Understanding mechanisms that control fish spawning and larval recruitment: Parameter optimization of an Eulerian model (SEAPODYM-SP) with Peruvian anchovy and sardine eggs and larvae data

The Spatial Ecosystem And Populations Dynamics Model “SEAPODYM”, based on a system of Eulerian equations and initially developed for large pelagic fish (e.g., tuna), was modified to describe spawning habitat and eggs and larvae dynamics of small pelagic fish. The spawning habitat is critical since it controls the initial recruitment of larvae and the subsequent spatio-temporal variability of natural mortality during their drift with currents. A robust statistical approach based on Maximum Likelihood Estimation is presented to optimize the model parameters defining the spawning habitat and the eggs and larvae dynamics. To improve parameterization, eggs and larvae density observations are assimilated in the model.
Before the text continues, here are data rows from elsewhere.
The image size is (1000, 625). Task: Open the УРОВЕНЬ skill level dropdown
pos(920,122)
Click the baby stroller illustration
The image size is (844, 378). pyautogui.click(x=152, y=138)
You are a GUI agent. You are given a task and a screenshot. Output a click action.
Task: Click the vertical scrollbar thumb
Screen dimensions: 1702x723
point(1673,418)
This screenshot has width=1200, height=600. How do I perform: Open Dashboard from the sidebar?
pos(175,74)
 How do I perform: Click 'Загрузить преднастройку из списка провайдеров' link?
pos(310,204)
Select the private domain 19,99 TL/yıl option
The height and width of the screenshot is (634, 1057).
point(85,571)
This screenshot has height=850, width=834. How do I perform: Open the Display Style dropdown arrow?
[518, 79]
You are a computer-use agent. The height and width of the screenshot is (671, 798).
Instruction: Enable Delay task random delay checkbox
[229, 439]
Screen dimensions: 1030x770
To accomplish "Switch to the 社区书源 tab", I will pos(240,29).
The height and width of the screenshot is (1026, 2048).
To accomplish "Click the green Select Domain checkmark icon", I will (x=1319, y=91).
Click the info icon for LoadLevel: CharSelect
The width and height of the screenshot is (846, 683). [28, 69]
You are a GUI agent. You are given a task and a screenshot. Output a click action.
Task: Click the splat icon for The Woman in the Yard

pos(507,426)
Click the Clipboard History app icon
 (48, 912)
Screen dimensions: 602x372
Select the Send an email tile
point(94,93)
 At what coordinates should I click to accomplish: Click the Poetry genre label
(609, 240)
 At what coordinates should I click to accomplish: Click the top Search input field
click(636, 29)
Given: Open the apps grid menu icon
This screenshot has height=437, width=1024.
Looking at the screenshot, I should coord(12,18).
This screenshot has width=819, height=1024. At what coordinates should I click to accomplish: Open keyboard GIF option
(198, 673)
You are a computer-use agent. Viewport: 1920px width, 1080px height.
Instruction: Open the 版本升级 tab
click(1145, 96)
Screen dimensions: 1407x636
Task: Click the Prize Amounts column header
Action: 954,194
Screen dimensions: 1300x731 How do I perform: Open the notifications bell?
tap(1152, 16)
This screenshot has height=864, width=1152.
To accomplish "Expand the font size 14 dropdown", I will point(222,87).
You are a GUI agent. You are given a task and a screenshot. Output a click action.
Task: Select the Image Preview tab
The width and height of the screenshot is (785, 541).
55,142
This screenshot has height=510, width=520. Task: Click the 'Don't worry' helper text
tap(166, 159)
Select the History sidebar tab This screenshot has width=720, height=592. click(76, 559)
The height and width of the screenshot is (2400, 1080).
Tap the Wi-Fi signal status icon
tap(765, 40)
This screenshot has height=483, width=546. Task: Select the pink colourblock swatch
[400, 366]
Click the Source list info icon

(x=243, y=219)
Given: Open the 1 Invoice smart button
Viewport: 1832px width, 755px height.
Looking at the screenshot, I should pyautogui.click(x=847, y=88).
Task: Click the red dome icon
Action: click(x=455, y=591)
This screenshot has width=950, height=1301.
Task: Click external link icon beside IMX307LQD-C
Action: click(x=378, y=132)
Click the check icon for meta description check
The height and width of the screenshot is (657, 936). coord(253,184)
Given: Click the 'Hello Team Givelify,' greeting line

The model and its associated optimization approach allow investigating the significance of the mechanisms proposed to control fish spawning habitat and larval recruitment: temperature, prey abundance, trade-off between prey and predators, and retention and dispersion processes. An application to the Peruvian anchovy (Engraulis ringens) and sardine (Sardinops sagax) illustrates the ability of the model to simulate the main features of spatial dynamics of these two species in the Humboldt Current System. th species, in climatological conditions, the main observed spatial patterns are well reproduced and are explained by the impact of prey and predator abundance and by physical retention with currents, while temperature has a lower impact. In agreement with observations, sardine larvae are mainly predicted in the northern part of the Peruvian shelf (5–10°S), while anchovy larvae extend further south. Deoxygenation, which can potentially limit the accessibility of adult fish to spawning areas, does not appear to have an impact in our model setting. Conversely, the observed seasonality in spawning activity, especially the spawning rest period in austral autumn, is not well simulated. It is proposed that this seasonal cycle is more likely driven by the spatio-temporal dynamics of adult fish constituting the spawning biomass and not yet included in the model.